Check each line below for "Personal" and report how many have it, nothing else.
(RECORDS FOR THIS EXERCISE)
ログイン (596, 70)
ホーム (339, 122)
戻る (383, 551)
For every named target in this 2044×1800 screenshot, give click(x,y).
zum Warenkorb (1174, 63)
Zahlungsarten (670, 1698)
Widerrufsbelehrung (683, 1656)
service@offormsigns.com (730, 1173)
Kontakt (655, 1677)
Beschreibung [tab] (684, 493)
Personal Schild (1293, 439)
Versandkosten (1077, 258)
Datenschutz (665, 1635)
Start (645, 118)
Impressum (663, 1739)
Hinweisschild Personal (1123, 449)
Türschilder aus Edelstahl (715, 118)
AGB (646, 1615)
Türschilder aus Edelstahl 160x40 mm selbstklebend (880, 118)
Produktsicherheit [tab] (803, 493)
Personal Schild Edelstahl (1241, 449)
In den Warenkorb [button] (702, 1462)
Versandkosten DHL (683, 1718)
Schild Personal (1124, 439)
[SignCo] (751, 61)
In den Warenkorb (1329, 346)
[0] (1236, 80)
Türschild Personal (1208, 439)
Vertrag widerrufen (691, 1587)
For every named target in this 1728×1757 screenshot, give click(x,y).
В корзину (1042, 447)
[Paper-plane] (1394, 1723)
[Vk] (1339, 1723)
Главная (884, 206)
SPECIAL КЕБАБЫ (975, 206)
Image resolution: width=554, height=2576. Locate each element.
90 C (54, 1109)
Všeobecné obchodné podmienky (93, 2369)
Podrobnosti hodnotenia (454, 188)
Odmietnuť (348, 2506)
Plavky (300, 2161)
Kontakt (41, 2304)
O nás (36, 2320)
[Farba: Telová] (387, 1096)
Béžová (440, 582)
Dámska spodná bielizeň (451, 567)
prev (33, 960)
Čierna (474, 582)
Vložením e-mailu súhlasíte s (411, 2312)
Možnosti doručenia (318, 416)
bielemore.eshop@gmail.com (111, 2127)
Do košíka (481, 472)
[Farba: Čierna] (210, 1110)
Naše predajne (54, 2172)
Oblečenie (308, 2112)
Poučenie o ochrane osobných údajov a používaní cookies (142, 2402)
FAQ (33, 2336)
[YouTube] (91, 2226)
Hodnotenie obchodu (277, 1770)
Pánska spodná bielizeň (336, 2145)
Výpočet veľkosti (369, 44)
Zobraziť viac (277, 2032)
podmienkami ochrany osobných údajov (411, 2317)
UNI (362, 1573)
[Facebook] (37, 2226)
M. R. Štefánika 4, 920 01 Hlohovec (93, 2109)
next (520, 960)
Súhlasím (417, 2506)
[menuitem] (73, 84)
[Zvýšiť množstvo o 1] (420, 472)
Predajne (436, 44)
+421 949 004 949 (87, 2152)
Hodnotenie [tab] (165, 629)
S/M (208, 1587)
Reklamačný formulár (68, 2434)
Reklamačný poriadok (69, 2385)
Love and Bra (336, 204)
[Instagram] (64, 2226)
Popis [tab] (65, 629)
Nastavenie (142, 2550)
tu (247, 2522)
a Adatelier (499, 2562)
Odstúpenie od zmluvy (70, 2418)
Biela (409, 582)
(End RECORDS FOR THIS EXERCISE)
## TASK ANSWER
5